◆ Exercise ◆
Looking through the entries, count each line where the string "chart" occurs, and write only the total.

_ _ _ _ _ _ _

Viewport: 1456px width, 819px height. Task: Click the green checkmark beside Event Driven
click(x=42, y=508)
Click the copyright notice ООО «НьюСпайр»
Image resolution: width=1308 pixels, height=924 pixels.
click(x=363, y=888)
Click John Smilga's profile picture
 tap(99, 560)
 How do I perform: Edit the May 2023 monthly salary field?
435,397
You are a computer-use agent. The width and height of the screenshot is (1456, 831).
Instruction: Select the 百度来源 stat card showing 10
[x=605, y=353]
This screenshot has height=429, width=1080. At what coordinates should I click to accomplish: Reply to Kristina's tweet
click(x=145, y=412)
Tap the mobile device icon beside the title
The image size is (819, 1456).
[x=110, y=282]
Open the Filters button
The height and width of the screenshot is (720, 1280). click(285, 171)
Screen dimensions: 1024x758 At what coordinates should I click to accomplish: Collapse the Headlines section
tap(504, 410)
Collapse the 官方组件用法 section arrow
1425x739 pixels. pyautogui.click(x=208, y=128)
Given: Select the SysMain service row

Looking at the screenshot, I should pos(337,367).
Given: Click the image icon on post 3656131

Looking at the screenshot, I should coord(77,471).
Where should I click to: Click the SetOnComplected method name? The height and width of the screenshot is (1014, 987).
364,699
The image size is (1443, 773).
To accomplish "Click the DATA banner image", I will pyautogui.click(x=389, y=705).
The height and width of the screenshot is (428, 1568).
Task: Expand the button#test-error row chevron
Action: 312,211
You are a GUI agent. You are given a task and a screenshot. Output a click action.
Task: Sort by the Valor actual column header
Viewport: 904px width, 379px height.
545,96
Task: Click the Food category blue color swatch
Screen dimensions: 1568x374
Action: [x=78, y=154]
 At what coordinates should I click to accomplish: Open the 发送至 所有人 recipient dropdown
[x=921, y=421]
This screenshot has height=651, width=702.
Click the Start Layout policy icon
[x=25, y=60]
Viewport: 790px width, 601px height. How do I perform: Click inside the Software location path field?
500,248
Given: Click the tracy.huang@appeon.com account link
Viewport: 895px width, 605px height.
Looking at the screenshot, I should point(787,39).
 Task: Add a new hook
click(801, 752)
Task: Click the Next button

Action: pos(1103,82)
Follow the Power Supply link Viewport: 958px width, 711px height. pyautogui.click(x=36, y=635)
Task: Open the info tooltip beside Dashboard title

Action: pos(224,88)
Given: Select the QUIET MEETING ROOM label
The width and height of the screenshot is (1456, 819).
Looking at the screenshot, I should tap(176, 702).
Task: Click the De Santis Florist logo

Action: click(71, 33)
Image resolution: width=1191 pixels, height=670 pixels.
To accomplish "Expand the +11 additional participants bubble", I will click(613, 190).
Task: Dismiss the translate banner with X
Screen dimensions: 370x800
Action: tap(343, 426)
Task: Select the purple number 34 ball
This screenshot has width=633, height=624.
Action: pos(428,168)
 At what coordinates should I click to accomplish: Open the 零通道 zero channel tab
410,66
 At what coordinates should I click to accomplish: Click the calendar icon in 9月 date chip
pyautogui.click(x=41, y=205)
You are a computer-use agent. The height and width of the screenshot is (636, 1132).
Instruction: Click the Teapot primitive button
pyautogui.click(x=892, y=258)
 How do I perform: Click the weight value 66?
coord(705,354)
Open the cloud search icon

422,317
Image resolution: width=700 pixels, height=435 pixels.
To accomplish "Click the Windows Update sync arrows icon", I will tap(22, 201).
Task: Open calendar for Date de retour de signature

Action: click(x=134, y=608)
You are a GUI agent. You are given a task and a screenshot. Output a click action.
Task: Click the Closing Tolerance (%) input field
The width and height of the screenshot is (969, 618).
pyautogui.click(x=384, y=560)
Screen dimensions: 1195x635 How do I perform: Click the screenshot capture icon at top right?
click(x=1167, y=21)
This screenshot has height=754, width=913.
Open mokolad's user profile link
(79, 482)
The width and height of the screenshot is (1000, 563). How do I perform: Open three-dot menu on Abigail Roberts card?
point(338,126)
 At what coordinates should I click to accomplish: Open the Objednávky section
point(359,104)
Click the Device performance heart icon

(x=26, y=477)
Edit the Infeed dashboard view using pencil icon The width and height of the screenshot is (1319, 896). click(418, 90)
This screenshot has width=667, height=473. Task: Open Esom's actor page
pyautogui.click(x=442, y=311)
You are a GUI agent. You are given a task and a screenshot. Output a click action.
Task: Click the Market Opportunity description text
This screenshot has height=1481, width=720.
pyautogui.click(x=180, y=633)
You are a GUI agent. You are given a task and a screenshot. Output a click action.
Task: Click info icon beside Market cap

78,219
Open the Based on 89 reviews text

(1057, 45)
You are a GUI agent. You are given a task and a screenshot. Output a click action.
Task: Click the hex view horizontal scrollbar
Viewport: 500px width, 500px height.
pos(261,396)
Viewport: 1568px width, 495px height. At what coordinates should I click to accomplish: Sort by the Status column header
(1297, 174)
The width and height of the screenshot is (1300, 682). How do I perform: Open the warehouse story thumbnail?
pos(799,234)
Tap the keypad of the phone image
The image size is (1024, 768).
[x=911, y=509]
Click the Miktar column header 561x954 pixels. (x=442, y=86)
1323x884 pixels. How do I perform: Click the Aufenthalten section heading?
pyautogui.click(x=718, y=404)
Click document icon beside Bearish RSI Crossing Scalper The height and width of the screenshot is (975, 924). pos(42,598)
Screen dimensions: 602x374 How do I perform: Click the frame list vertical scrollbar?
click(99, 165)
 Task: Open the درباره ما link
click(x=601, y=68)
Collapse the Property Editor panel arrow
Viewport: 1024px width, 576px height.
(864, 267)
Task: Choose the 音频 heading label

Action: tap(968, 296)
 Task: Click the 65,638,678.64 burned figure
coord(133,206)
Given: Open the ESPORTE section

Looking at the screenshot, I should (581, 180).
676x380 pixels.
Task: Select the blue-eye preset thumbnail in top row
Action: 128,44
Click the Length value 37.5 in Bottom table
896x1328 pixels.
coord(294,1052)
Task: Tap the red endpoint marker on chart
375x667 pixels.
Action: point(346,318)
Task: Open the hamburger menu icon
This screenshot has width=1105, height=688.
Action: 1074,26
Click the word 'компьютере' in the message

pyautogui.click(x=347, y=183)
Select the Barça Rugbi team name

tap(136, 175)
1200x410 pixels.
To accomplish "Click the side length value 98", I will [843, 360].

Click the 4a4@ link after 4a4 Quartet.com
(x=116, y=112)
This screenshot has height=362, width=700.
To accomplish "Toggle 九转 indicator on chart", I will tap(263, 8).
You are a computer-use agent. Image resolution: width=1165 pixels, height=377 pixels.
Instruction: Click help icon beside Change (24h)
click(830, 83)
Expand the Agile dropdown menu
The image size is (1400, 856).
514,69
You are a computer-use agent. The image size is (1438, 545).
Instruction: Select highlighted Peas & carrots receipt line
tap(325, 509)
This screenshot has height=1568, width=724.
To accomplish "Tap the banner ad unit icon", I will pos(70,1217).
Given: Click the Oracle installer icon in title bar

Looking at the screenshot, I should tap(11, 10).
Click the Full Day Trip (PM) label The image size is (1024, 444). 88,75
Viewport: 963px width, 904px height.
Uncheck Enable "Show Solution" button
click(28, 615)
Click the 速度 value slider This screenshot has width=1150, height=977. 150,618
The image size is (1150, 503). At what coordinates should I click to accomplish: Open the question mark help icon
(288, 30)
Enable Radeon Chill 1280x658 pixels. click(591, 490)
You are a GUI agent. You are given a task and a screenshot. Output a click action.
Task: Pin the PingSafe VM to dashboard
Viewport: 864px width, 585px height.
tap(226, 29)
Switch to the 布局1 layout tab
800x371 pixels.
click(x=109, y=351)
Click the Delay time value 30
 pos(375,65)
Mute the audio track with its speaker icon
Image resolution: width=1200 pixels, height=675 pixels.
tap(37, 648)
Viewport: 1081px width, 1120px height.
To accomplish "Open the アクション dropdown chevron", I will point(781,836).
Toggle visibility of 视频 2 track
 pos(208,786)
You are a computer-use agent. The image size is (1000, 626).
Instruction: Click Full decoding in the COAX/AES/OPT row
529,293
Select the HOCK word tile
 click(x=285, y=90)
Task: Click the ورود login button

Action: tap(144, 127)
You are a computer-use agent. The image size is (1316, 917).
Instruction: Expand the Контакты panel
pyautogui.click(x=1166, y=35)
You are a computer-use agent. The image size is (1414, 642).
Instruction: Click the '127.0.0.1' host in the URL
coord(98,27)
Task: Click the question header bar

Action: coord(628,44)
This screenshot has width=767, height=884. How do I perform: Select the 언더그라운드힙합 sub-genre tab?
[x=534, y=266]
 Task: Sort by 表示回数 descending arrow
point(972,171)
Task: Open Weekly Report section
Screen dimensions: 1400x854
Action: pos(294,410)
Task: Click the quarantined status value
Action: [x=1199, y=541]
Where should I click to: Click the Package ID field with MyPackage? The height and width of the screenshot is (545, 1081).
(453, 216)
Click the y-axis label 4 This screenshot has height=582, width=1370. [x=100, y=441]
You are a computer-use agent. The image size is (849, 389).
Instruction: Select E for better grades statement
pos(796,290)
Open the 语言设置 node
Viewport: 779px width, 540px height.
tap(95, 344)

_ _ _ _ _ _ _

◆ Result for this exercise ◆
2